▸ **Record set**:
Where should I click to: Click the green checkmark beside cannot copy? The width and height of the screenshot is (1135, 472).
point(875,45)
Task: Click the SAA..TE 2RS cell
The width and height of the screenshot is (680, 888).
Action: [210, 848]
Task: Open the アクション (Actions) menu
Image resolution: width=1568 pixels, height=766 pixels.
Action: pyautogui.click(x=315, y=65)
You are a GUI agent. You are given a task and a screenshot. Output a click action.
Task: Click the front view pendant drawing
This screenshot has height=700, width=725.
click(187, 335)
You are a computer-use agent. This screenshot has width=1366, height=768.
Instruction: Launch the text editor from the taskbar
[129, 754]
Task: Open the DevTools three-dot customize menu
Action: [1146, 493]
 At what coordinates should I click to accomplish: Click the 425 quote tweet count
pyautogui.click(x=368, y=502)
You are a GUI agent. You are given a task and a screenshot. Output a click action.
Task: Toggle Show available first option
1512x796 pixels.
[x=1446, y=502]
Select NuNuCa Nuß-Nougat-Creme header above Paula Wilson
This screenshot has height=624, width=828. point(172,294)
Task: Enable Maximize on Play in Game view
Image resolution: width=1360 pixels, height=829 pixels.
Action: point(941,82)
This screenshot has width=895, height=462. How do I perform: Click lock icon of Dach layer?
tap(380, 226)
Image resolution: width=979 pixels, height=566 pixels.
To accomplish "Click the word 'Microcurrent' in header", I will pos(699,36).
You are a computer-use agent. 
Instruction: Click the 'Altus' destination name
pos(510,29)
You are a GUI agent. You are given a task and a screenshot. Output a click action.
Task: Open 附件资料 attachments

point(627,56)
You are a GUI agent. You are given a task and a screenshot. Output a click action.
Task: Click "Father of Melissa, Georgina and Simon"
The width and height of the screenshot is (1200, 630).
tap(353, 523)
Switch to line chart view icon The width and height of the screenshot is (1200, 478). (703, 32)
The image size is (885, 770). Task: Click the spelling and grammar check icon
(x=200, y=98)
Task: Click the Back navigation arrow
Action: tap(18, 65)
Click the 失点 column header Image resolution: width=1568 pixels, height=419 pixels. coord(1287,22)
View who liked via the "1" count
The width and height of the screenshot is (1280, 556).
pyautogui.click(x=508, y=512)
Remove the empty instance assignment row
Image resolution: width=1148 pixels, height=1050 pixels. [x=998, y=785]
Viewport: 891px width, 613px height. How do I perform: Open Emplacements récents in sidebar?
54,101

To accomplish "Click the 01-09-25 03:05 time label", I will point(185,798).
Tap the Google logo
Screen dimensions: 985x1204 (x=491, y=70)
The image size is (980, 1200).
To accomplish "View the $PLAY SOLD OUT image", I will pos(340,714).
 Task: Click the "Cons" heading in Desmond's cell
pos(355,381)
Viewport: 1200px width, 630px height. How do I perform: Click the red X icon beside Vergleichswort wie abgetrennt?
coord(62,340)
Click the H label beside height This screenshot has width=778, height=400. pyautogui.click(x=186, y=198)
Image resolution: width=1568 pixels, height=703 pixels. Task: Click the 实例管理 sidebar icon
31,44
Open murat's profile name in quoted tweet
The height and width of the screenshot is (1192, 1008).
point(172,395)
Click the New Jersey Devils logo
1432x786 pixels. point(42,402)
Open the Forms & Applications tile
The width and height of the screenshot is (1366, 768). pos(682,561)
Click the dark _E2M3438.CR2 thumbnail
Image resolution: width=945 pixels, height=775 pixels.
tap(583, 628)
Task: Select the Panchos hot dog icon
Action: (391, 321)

▸ **Aim of the exercise**:
Repeat every record above precisely.

▸ **Solution for this task**:
Where should I click to: Click the green checkmark beside cannot copy? The width and height of the screenshot is (1135, 472).
point(875,45)
Task: Click the SAA..TE 2RS cell
The width and height of the screenshot is (680, 888).
Action: [210, 848]
Task: Open the アクション (Actions) menu
Image resolution: width=1568 pixels, height=766 pixels.
Action: pyautogui.click(x=315, y=65)
You are a GUI agent. You are given a task and a screenshot. Output a click action.
Task: Click the front view pendant drawing
This screenshot has height=700, width=725.
click(187, 335)
You are a computer-use agent. This screenshot has width=1366, height=768.
Instruction: Launch the text editor from the taskbar
[129, 754]
Task: Open the DevTools three-dot customize menu
Action: [1146, 493]
 At what coordinates should I click to accomplish: Click the 425 quote tweet count
pyautogui.click(x=368, y=502)
You are a GUI agent. You are given a task and a screenshot. Output a click action.
Task: Toggle Show available first option
1512x796 pixels.
[x=1446, y=502]
Select NuNuCa Nuß-Nougat-Creme header above Paula Wilson
This screenshot has height=624, width=828. point(172,294)
Task: Enable Maximize on Play in Game view
Image resolution: width=1360 pixels, height=829 pixels.
Action: point(941,82)
This screenshot has width=895, height=462. How do I perform: Click lock icon of Dach layer?
tap(380, 226)
Image resolution: width=979 pixels, height=566 pixels.
To accomplish "Click the word 'Microcurrent' in header", I will pos(699,36).
You are a computer-use agent. 
Instruction: Click the 'Altus' destination name
pos(510,29)
You are a GUI agent. You are given a task and a screenshot. Output a click action.
Task: Open 附件资料 attachments

point(627,56)
You are a GUI agent. You are given a task and a screenshot. Output a click action.
Task: Click "Father of Melissa, Georgina and Simon"
The width and height of the screenshot is (1200, 630).
tap(353, 523)
Switch to line chart view icon The width and height of the screenshot is (1200, 478). (703, 32)
The image size is (885, 770). Task: Click the spelling and grammar check icon
(x=200, y=98)
Task: Click the Back navigation arrow
Action: tap(18, 65)
Click the 失点 column header Image resolution: width=1568 pixels, height=419 pixels. coord(1287,22)
View who liked via the "1" count
The width and height of the screenshot is (1280, 556).
pyautogui.click(x=508, y=512)
Remove the empty instance assignment row
Image resolution: width=1148 pixels, height=1050 pixels. [x=998, y=785]
Viewport: 891px width, 613px height. How do I perform: Open Emplacements récents in sidebar?
54,101

To accomplish "Click the 01-09-25 03:05 time label", I will point(185,798).
Tap the Google logo
Screen dimensions: 985x1204 (x=491, y=70)
The image size is (980, 1200).
To accomplish "View the $PLAY SOLD OUT image", I will pos(340,714).
 Task: Click the "Cons" heading in Desmond's cell
pos(355,381)
Viewport: 1200px width, 630px height. How do I perform: Click the red X icon beside Vergleichswort wie abgetrennt?
coord(62,340)
Click the H label beside height This screenshot has width=778, height=400. pyautogui.click(x=186, y=198)
Image resolution: width=1568 pixels, height=703 pixels. Task: Click the 实例管理 sidebar icon
31,44
Open murat's profile name in quoted tweet
The height and width of the screenshot is (1192, 1008).
point(172,395)
Click the New Jersey Devils logo
1432x786 pixels. point(42,402)
Open the Forms & Applications tile
The width and height of the screenshot is (1366, 768). pos(682,561)
Click the dark _E2M3438.CR2 thumbnail
Image resolution: width=945 pixels, height=775 pixels.
tap(583, 628)
Task: Select the Panchos hot dog icon
Action: (391, 321)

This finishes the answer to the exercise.